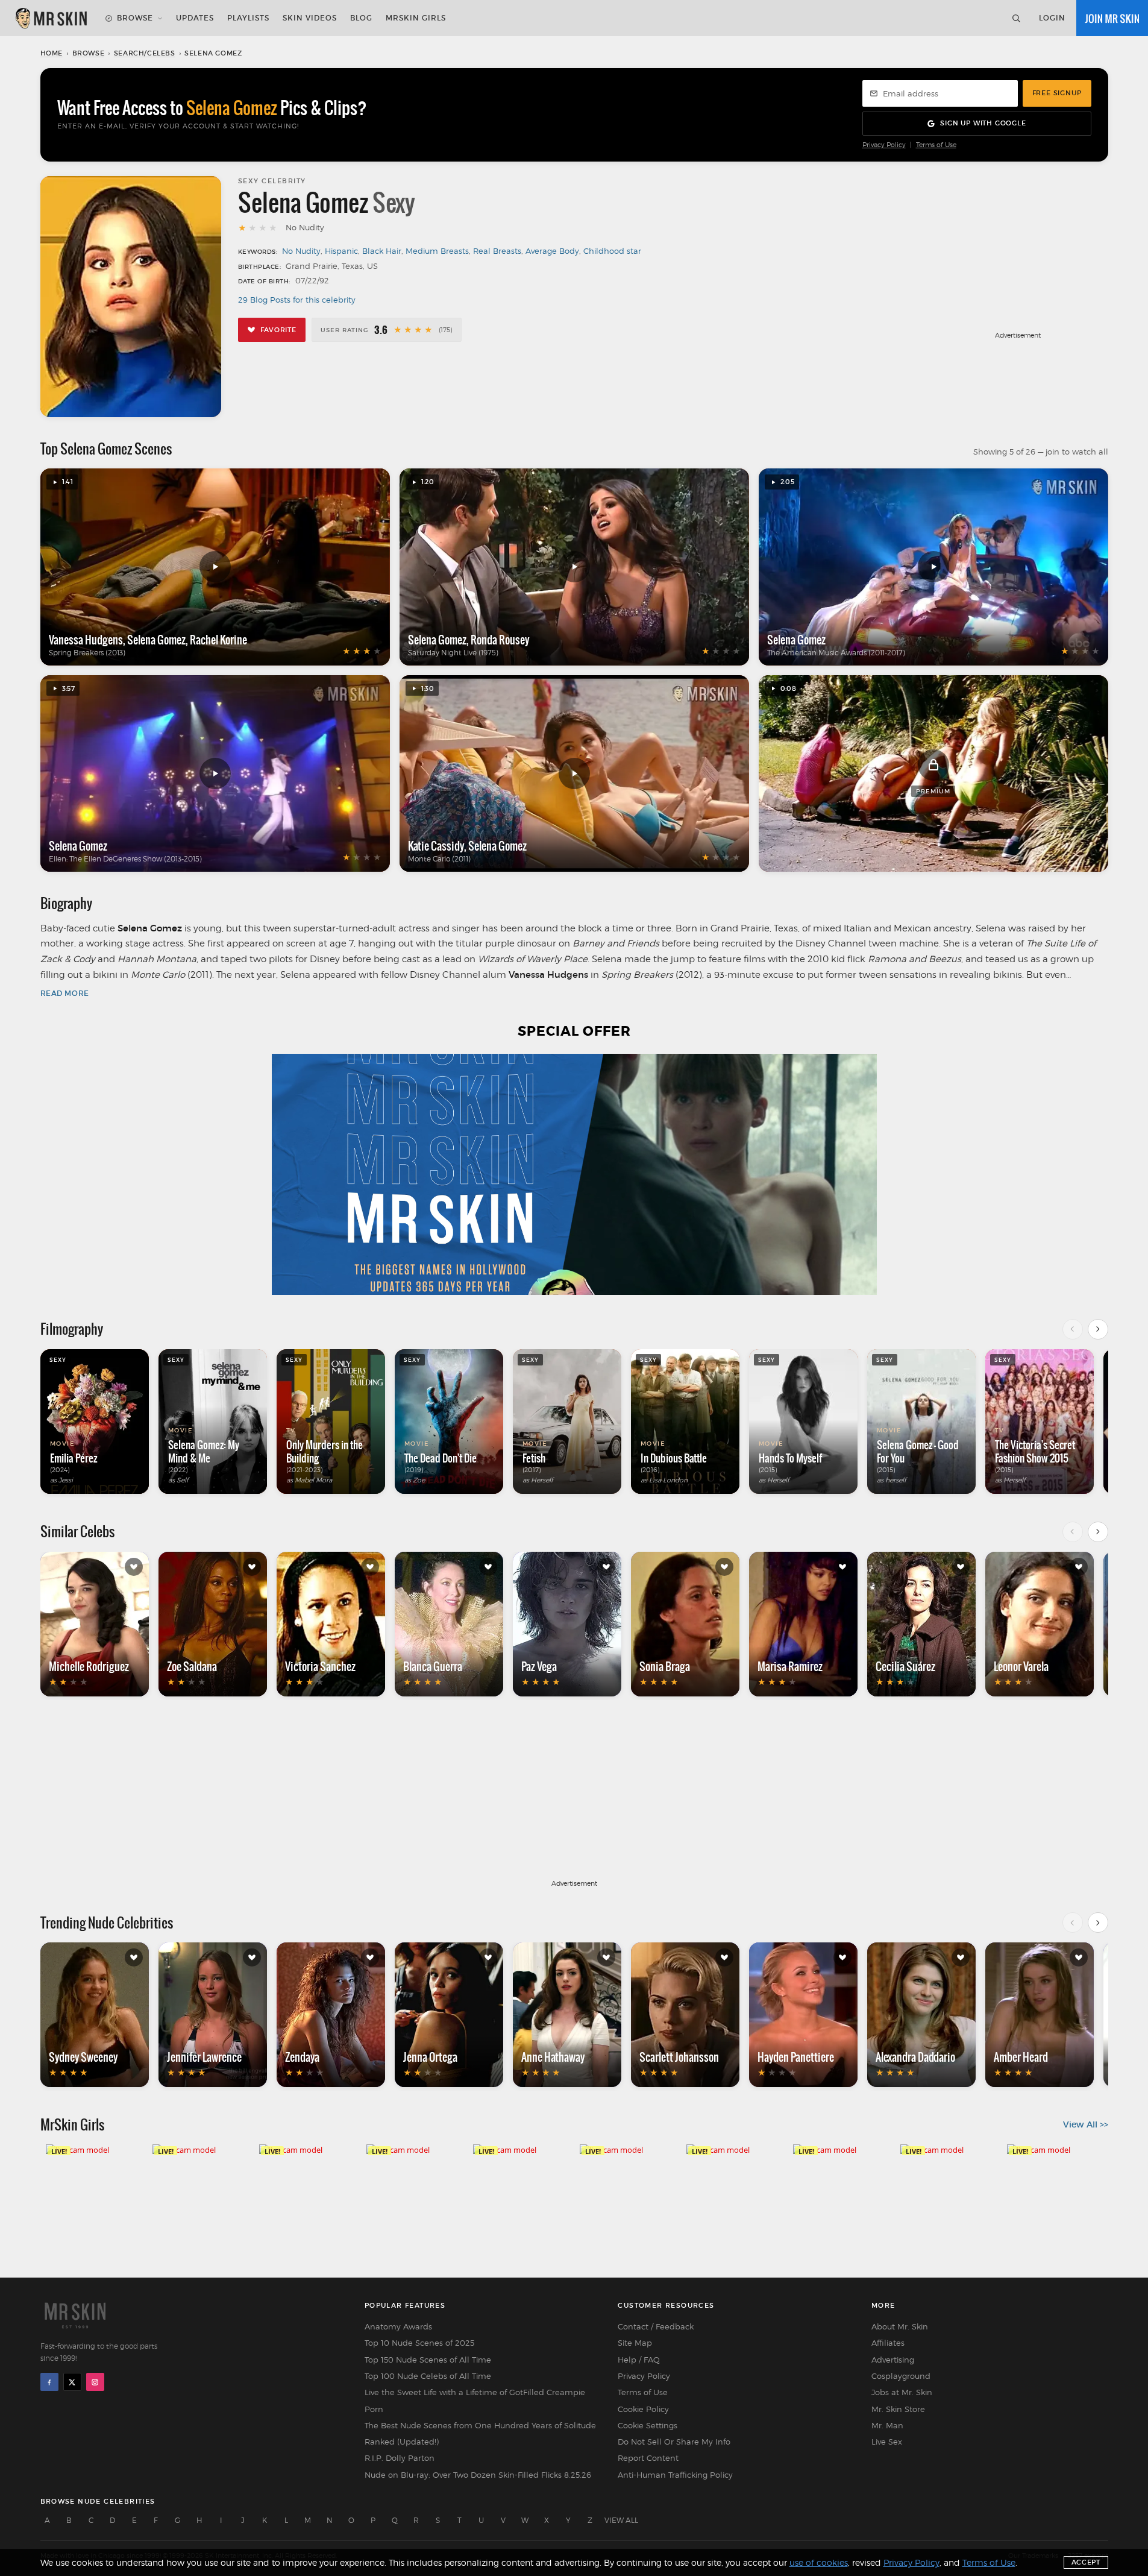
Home (51, 53)
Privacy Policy (884, 145)
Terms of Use (936, 145)
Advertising (892, 2359)
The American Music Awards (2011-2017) (836, 652)
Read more (64, 993)
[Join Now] (1112, 18)
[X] (72, 2382)
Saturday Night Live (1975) (453, 652)
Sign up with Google (983, 123)
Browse (135, 17)
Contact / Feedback (656, 2326)
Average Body (552, 251)
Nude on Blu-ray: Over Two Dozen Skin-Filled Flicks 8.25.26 (478, 2475)
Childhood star (612, 251)
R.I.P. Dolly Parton (399, 2458)
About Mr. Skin (899, 2326)
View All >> (1085, 2124)
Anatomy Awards (398, 2326)
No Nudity (301, 251)
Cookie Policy (643, 2409)
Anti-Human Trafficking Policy (675, 2475)
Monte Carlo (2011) (439, 858)
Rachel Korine (218, 639)
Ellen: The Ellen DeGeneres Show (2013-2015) (125, 858)
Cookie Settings (647, 2425)
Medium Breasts (437, 251)
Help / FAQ (639, 2359)
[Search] (1016, 18)
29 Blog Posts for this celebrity (297, 299)
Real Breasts (497, 251)
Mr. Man (887, 2425)
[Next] (1098, 1329)
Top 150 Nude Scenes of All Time (428, 2359)
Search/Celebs (144, 53)
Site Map (635, 2343)
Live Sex (886, 2441)
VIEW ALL (621, 2520)
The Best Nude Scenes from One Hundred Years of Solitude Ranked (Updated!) (480, 2433)
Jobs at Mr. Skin (901, 2392)
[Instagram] (95, 2382)
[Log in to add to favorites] (134, 1567)
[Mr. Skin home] (50, 18)
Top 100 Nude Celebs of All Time (428, 2376)
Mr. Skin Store (898, 2409)
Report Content (648, 2458)
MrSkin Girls (416, 17)
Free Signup (1057, 93)
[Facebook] (49, 2382)
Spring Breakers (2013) (87, 652)
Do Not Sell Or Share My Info (674, 2441)
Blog (361, 17)
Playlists (248, 17)
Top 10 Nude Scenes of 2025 (419, 2343)
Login (1052, 17)
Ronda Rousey (500, 639)
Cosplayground (900, 2376)
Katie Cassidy (436, 846)
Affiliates (888, 2343)
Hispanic (341, 251)
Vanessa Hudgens (86, 639)
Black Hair (381, 251)
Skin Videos (310, 17)
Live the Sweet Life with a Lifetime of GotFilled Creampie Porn (475, 2400)
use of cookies (818, 2562)
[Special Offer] (574, 1174)
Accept (1085, 2562)
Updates (195, 17)
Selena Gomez (156, 639)
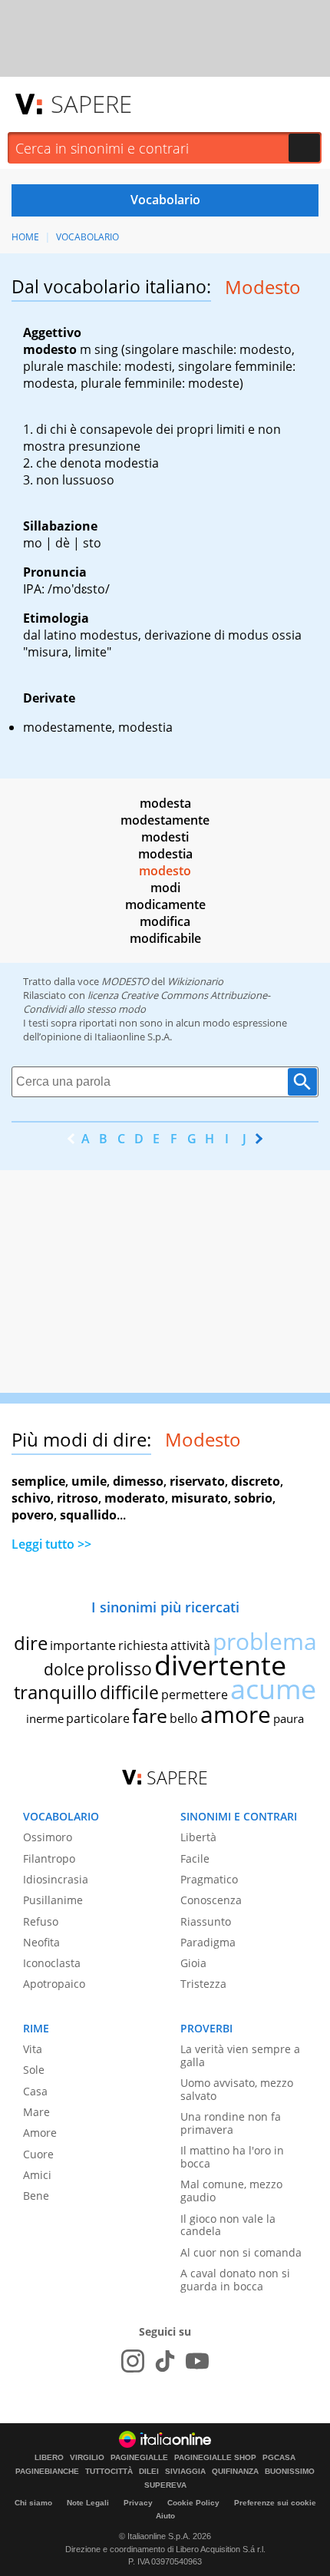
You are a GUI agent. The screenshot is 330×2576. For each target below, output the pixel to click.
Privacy (138, 2502)
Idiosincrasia (55, 1879)
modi (165, 887)
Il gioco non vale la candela (228, 2225)
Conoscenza (211, 1900)
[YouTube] (197, 2361)
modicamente (165, 904)
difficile (129, 1692)
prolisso (119, 1668)
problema (265, 1641)
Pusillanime (53, 1900)
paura (288, 1718)
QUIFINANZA (235, 2471)
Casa (35, 2091)
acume (273, 1689)
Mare (36, 2112)
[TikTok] (165, 2361)
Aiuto (165, 2516)
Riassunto (205, 1921)
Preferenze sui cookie (275, 2502)
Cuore (38, 2154)
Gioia (193, 1963)
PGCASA (278, 2458)
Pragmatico (209, 1879)
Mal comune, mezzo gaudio (231, 2190)
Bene (36, 2195)
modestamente (165, 820)
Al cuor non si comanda (241, 2252)
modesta (165, 803)
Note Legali (88, 2502)
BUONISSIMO (290, 2471)
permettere (194, 1694)
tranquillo (55, 1692)
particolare (98, 1718)
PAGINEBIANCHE (47, 2471)
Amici (37, 2175)
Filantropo (49, 1858)
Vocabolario (87, 236)
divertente (220, 1665)
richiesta (143, 1645)
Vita (32, 2049)
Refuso (40, 1921)
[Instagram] (133, 2361)
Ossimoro (47, 1837)
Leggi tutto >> (51, 1544)
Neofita (41, 1942)
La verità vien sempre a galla (240, 2055)
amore (235, 1714)
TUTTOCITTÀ (109, 2471)
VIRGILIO (87, 2458)
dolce (64, 1669)
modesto (165, 870)
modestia (165, 853)
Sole (34, 2069)
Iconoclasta (52, 1963)
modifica (165, 921)
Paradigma (208, 1942)
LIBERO (49, 2458)
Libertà (198, 1837)
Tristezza (203, 1983)
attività (190, 1645)
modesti (165, 836)
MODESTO (125, 981)
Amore (40, 2132)
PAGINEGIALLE (139, 2458)
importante (83, 1645)
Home (25, 236)
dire (31, 1642)
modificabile (165, 938)
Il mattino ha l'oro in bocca (232, 2157)
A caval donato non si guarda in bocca (235, 2279)
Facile (195, 1858)
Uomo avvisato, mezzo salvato (236, 2089)
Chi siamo (33, 2502)
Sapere (91, 104)
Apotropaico (54, 1983)
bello (184, 1718)
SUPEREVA (165, 2485)
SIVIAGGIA (185, 2471)
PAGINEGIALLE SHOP (215, 2458)
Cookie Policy (193, 2502)
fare (149, 1715)
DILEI (149, 2471)
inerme (45, 1718)
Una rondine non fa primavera (230, 2123)
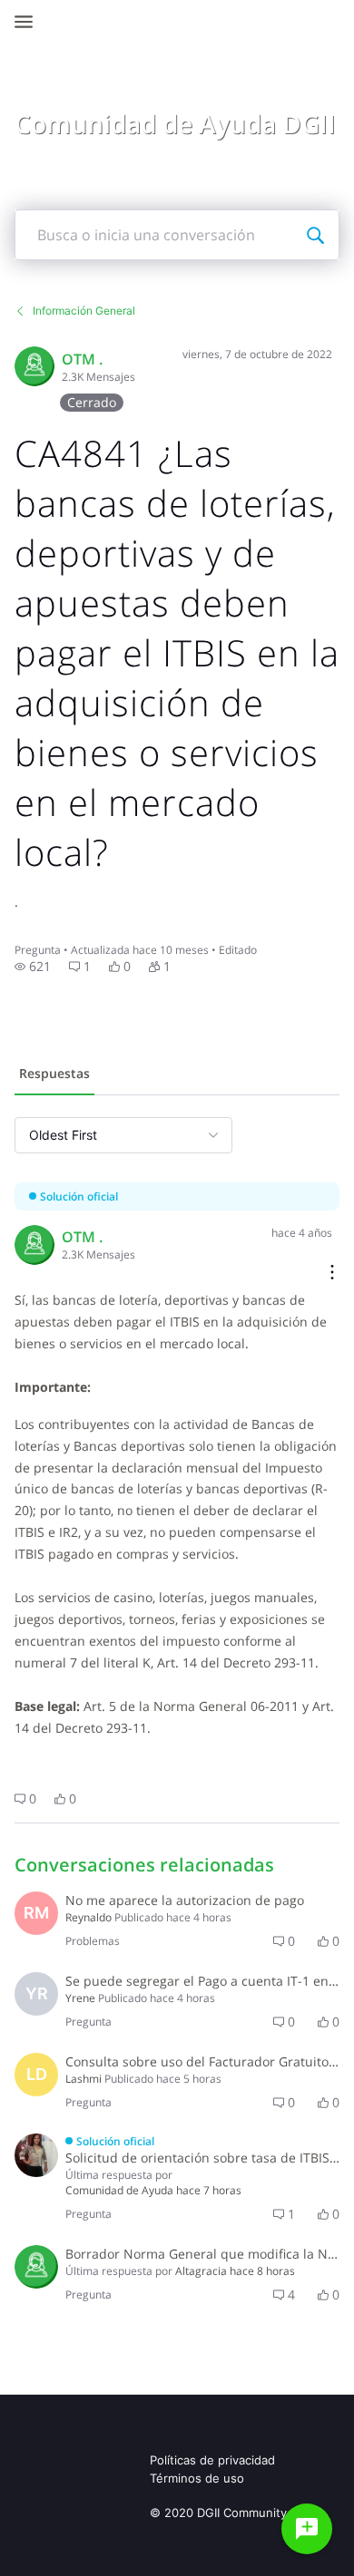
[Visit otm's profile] (34, 366)
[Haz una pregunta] (306, 2528)
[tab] (54, 1075)
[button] (33, 966)
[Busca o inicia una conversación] (315, 235)
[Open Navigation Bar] (29, 22)
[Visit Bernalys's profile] (36, 2155)
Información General (84, 310)
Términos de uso (197, 2478)
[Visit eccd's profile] (36, 2267)
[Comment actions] (332, 1273)
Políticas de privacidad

#####

▶ [What to do]:
Please repeat every record exactly as it stands, leaving out any pictures.

▶ [Completed task]:
Home (51, 53)
Privacy Policy (884, 145)
Terms of Use (936, 145)
Advertising (892, 2359)
The American Music Awards (2011-2017) (836, 652)
Read more (64, 993)
[Join Now] (1112, 18)
[X] (72, 2382)
Saturday Night Live (1975) (453, 652)
Sign up with Google (983, 123)
Browse (135, 17)
Contact / Feedback (656, 2326)
Average Body (552, 251)
Nude on Blu-ray: Over Two Dozen Skin-Filled Flicks 8.25.26 (478, 2475)
Childhood star (612, 251)
R.I.P. Dolly Parton (399, 2458)
About Mr. Skin (899, 2326)
View All >> (1085, 2124)
Anatomy Awards (398, 2326)
No Nudity (301, 251)
Cookie Policy (643, 2409)
Anti-Human Trafficking Policy (675, 2475)
Monte Carlo (2011) (439, 858)
Rachel Korine (218, 639)
Ellen: The Ellen DeGeneres Show (2013-2015) (125, 858)
Cookie Settings (647, 2425)
Medium Breasts (437, 251)
Help / FAQ (639, 2359)
[Search] (1016, 18)
29 Blog Posts for this celebrity (297, 299)
Real Breasts (497, 251)
Mr. Man (887, 2425)
[Next] (1098, 1329)
Top 150 Nude Scenes of All Time (428, 2359)
Search/Celebs (144, 53)
Site Map (635, 2343)
Live Sex (886, 2441)
VIEW ALL (621, 2520)
The Best Nude Scenes from One Hundred Years of Solitude Ranked (Updated!) (480, 2433)
Jobs at Mr. Skin (901, 2392)
[Instagram] (95, 2382)
[Log in to add to favorites] (134, 1567)
[Mr. Skin home] (50, 18)
Top 100 Nude Celebs of All Time (428, 2376)
Mr. Skin Store (898, 2409)
Report Content (648, 2458)
MrSkin Girls (416, 17)
Free Signup (1057, 93)
[Facebook] (49, 2382)
Spring Breakers (2013) (87, 652)
Do Not Sell Or Share My Info (674, 2441)
Blog (361, 17)
Playlists (248, 17)
Top 10 Nude Scenes of 2025 (419, 2343)
Login (1052, 17)
Ronda Rousey (500, 639)
Cosplayground (900, 2376)
Katie Cassidy (436, 846)
Affiliates (888, 2343)
Hispanic (341, 251)
Vanessa Hudgens (86, 639)
Black Hair (381, 251)
Skin Videos (310, 17)
Live the Sweet Life with a Lifetime of GotFilled Creampie Porn (475, 2400)
use of cookies (818, 2562)
[Special Offer] (574, 1174)
Accept (1085, 2562)
Updates (195, 17)
Selena Gomez (156, 639)
You are a GUI agent. The screenshot is 330×2576. For each target below, output the pixel to click.
Privacy (138, 2502)
Idiosincrasia (55, 1879)
modi (165, 887)
Il gioco non vale la candela (228, 2225)
Conoscenza (211, 1900)
[YouTube] (197, 2361)
modicamente (165, 904)
difficile (129, 1692)
prolisso (119, 1668)
problema (265, 1641)
Pusillanime (53, 1900)
paura (288, 1718)
QUIFINANZA (235, 2471)
Casa (35, 2091)
acume (273, 1689)
Mare (36, 2112)
[TikTok] (165, 2361)
Aiuto (165, 2516)
Riassunto (205, 1921)
Preferenze sui cookie (275, 2502)
Cuore (38, 2154)
Gioia (193, 1963)
PGCASA (278, 2458)
Pragmatico (209, 1879)
Mal comune, mezzo gaudio (231, 2190)
Bene (36, 2195)
modestamente (165, 820)
Al cuor non si comanda (241, 2252)
modesta (165, 803)
Note Legali (88, 2502)
BUONISSIMO (290, 2471)
permettere (194, 1694)
tranquillo (55, 1692)
particolare (98, 1718)
PAGINEBIANCHE (47, 2471)
Amici (37, 2175)
Filantropo (49, 1858)
Vocabolario (87, 236)
divertente (220, 1665)
richiesta (143, 1645)
Vita (32, 2049)
Refuso (40, 1921)
[Instagram] (133, 2361)
Ossimoro (47, 1837)
Leggi tutto >> (51, 1544)
Neofita (41, 1942)
La verità vien sempre a galla (240, 2055)
amore (235, 1714)
TUTTOCITTÀ (109, 2471)
VIRGILIO (87, 2458)
dolce (64, 1669)
modesto (165, 870)
modestia (165, 853)
Sole (34, 2069)
Iconoclasta (52, 1963)
modifica (165, 921)
Paradigma (208, 1942)
LIBERO (49, 2458)
Libertà (198, 1837)
Tristezza (203, 1983)
attività (190, 1645)
modesti (165, 836)
MODESTO (125, 981)
Amore (40, 2132)
PAGINEGIALLE (139, 2458)
importante (83, 1645)
Home (25, 236)
dire (31, 1642)
modificabile (165, 938)
Il mattino ha l'oro in bocca (232, 2157)
A caval donato non si guarda in bocca (235, 2279)
Facile (195, 1858)
Uomo avvisato, mezzo salvato (236, 2089)
Chi siamo (33, 2502)
Sapere (91, 104)
Apotropaico (54, 1983)
bello (184, 1718)
SUPEREVA (165, 2485)
SIVIAGGIA (185, 2471)
PAGINEGIALLE SHOP (215, 2458)
Cookie Policy (193, 2502)
fare (149, 1715)
DILEI (149, 2471)
inerme (45, 1718)
Una rondine non fa primavera (230, 2123)
[Visit otm's profile] (34, 366)
[Haz una pregunta] (306, 2528)
[tab] (54, 1075)
[button] (33, 966)
[Busca o inicia una conversación] (315, 235)
[Open Navigation Bar] (29, 22)
[Visit Bernalys's profile] (36, 2155)
Información General (84, 310)
Términos de uso (197, 2478)
[Visit eccd's profile] (36, 2267)
[Comment actions] (332, 1273)
Políticas de privacidad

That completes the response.